Records excerpted from a collection
========================================

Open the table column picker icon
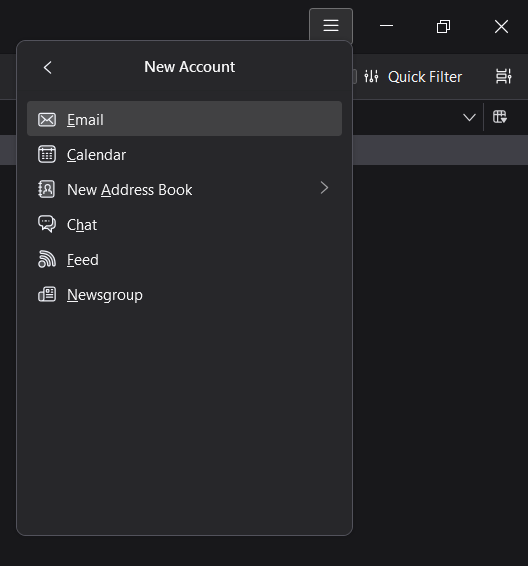The image size is (528, 566). tap(500, 117)
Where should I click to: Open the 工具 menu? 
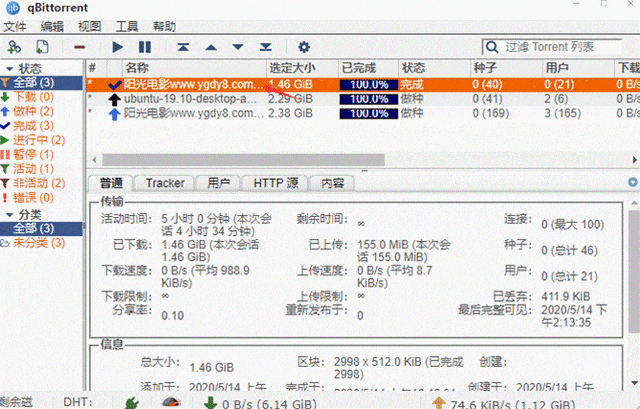[x=127, y=27]
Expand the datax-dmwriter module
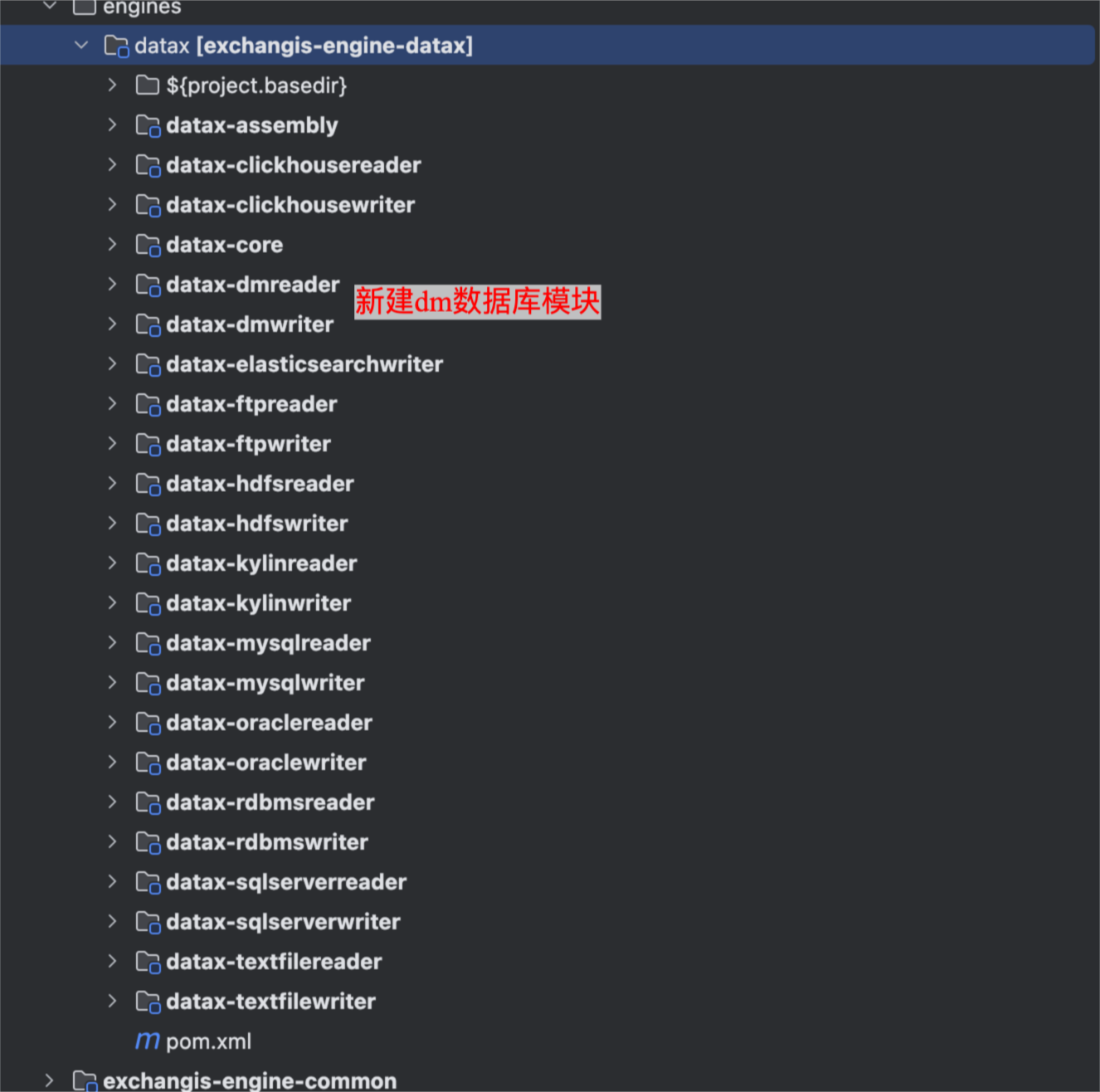This screenshot has height=1092, width=1100. (112, 324)
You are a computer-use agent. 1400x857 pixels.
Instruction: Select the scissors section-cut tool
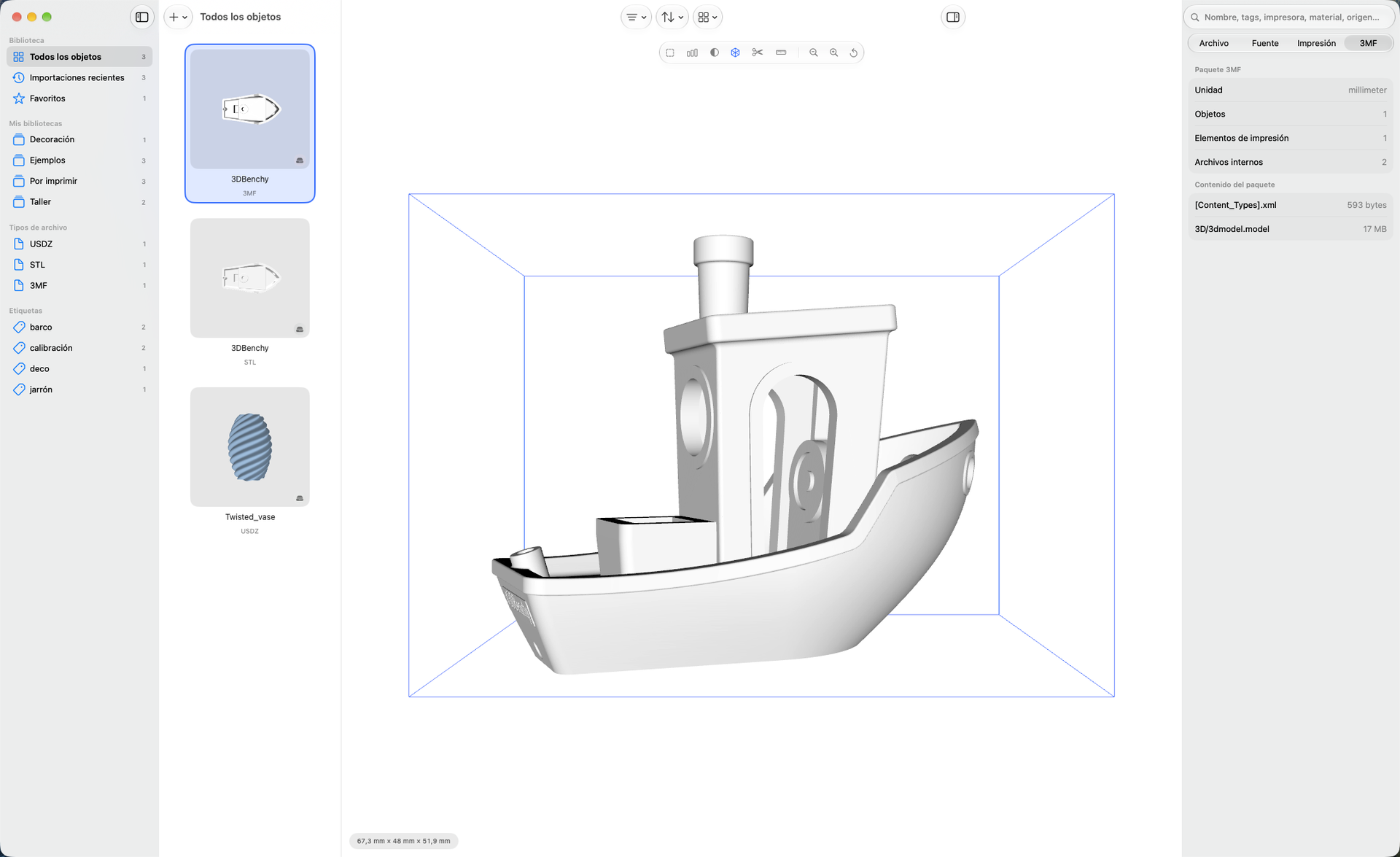click(x=757, y=53)
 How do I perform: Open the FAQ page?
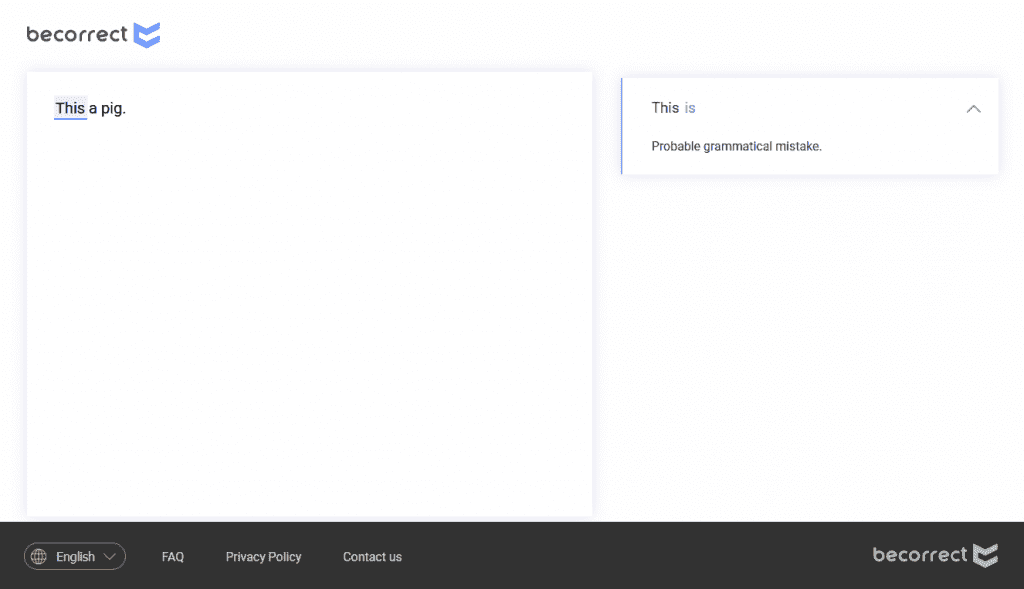point(173,557)
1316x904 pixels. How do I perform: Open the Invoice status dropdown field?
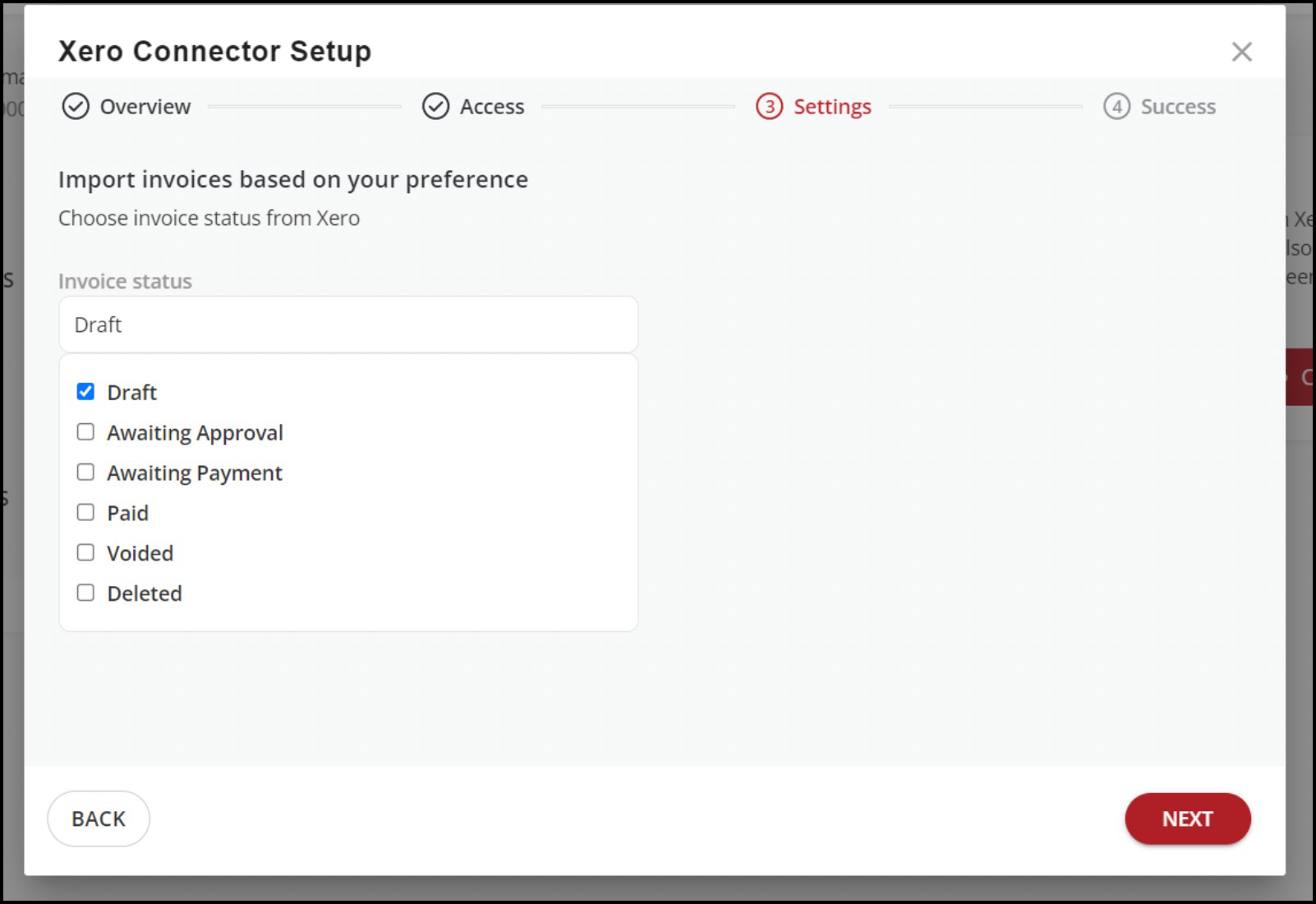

========================================

* **About this exercise**:
Your copy should consist only of the lines from the one containing "How do I perform: Open the FAQ page?" through the last line of the entries above, reproduced exactly, without pictures.

* **Task response**:
 How do I perform: Open the FAQ page?
point(173,557)
1316x904 pixels. How do I perform: Open the Invoice status dropdown field?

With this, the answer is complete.